I want to compute autocorrelation using dot product vector[i] dot vector[i+tau] and normaization, then fit an exponential decay curve, and finally obtain the best fit values (fitx, fity).

What formula should I use?


Here's how I adapted the autocorrelation function for the vector dataset:

  1. Calculate the mean vector $\boldsymbol{\mu}$ by averaging each component of the vectors separately:

$$ \boldsymbol{\mu} = \left( \frac{1}{n}\sum_{i=0}^{n-1} x_i, \frac{1}{n}\sum_{i=0}^{n-1} y_i, \frac{1}{n}\sum_{i=0}^{n-1} z_i \right) $$

  1. Calculate the autocorrelation function for the vector dataset using the dot product to get a scalar autocorrelation value for each lag $t$:

$$ R(t) = \frac{1}{(n - t) \cdot \sigma^2} \sum_{i=0}^{n-t-1} \left( \mathbf{X}_i - \boldsymbol{\mu} \right) \cdot \left( \mathbf{X}_{i+t} - \boldsymbol{\mu} \right) $$

where $\mathbf{X}_i$ is the vector at index $i$, and $\sigma^2$ is the variance of the magnitude squared of the end-to-end distance vectors.
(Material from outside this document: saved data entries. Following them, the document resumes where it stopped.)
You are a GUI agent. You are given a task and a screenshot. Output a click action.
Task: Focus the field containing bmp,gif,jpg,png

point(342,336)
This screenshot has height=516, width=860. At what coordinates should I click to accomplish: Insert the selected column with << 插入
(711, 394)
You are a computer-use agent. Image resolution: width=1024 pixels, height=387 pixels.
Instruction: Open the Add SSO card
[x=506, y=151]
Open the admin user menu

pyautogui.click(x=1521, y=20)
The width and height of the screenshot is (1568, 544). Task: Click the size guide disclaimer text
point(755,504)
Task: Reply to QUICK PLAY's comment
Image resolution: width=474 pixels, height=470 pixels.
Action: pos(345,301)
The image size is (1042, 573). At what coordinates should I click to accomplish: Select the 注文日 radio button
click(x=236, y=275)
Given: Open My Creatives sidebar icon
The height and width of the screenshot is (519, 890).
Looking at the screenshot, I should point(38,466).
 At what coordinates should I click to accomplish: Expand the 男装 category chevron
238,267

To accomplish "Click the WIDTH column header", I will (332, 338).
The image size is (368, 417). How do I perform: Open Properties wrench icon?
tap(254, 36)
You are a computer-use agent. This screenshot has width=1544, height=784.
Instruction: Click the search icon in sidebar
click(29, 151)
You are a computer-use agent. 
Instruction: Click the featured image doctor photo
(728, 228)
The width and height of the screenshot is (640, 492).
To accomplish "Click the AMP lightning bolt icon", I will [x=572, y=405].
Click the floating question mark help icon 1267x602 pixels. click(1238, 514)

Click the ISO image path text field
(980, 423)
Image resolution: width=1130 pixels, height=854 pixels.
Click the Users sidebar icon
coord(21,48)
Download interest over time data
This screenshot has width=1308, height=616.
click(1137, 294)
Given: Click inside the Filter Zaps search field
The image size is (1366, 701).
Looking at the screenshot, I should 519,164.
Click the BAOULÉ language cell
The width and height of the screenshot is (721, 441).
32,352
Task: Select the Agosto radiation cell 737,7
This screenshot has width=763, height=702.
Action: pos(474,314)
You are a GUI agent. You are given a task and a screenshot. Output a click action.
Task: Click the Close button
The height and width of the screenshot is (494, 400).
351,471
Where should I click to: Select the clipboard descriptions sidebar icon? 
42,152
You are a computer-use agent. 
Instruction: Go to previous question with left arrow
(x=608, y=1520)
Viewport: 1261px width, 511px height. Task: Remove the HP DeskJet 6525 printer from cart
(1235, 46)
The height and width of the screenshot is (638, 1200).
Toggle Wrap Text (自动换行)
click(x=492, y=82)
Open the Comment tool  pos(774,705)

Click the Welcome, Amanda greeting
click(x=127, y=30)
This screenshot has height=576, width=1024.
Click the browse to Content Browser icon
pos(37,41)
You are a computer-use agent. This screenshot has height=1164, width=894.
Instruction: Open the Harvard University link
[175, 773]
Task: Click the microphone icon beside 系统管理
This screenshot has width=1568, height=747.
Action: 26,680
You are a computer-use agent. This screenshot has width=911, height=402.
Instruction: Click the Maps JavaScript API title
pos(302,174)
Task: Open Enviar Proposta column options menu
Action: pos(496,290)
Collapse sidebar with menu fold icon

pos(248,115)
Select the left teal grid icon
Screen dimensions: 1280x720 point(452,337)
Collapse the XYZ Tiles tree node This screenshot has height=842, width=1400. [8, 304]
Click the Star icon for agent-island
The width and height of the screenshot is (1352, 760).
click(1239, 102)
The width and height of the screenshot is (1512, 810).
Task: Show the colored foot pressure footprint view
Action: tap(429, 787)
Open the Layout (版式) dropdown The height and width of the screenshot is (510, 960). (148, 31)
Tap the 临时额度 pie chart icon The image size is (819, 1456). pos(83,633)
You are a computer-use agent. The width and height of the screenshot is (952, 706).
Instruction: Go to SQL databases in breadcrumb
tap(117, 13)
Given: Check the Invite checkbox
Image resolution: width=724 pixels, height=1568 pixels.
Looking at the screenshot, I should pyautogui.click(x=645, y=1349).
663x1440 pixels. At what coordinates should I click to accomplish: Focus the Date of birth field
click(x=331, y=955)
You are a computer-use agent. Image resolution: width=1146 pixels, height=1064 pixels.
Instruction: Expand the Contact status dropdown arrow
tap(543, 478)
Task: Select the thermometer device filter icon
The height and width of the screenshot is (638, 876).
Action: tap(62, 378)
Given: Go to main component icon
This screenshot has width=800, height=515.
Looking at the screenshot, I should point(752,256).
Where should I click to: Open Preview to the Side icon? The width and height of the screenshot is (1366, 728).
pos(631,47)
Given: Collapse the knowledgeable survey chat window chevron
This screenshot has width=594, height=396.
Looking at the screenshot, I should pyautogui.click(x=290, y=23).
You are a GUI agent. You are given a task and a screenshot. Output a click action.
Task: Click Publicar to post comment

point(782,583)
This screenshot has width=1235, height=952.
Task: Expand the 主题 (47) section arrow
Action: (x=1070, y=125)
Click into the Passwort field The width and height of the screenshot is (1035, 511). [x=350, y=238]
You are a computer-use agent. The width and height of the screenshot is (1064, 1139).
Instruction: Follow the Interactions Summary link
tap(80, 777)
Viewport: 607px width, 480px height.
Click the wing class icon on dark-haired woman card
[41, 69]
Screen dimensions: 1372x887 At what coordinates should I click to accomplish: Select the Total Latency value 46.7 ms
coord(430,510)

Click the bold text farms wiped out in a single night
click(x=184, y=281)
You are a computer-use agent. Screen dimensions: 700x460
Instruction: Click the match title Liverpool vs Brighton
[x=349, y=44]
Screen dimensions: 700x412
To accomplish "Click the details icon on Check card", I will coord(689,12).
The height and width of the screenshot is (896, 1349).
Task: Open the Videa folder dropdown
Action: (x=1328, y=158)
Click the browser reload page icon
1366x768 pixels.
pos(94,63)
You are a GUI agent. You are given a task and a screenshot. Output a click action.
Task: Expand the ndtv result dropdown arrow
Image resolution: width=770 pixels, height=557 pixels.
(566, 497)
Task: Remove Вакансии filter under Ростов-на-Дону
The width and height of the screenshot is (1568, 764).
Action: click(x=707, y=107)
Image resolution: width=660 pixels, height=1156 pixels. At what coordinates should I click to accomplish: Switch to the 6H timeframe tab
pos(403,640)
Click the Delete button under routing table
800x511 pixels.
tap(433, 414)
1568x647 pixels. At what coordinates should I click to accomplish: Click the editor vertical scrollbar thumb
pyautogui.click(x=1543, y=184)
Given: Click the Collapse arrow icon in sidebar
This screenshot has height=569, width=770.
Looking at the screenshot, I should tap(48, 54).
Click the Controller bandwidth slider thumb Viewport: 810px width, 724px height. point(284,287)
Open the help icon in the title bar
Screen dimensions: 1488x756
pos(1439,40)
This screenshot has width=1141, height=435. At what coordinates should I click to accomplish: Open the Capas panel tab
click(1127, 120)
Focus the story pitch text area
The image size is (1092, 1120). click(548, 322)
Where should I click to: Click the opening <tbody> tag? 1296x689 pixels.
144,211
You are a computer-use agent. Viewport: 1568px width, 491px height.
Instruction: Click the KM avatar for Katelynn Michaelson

The variance in this case can be calculated as:

$$ \sigma^2 = \frac{1}{n} \sum_{i=0}^{n-1} \left( \| \mathbf{X}_i - \boldsymbol{\mu} \|^2 \right) - \left( \| \boldsymbol{\mu} \|^2 \right) $$

Here, $\| \mathbf{X}_i - \boldsymbol{\mu} \|^2$ is the squared magnitude of the vector difference $\mathbf{X}_i - \boldsymbol{\mu}$.

In the autocorrelation function, the dot product in the summands will give us a scalar value, as the dot product of two vectors is a scalar. This is appropriate since I am interested in the correlation of the scalar magnitudes of the end-to-end vectors.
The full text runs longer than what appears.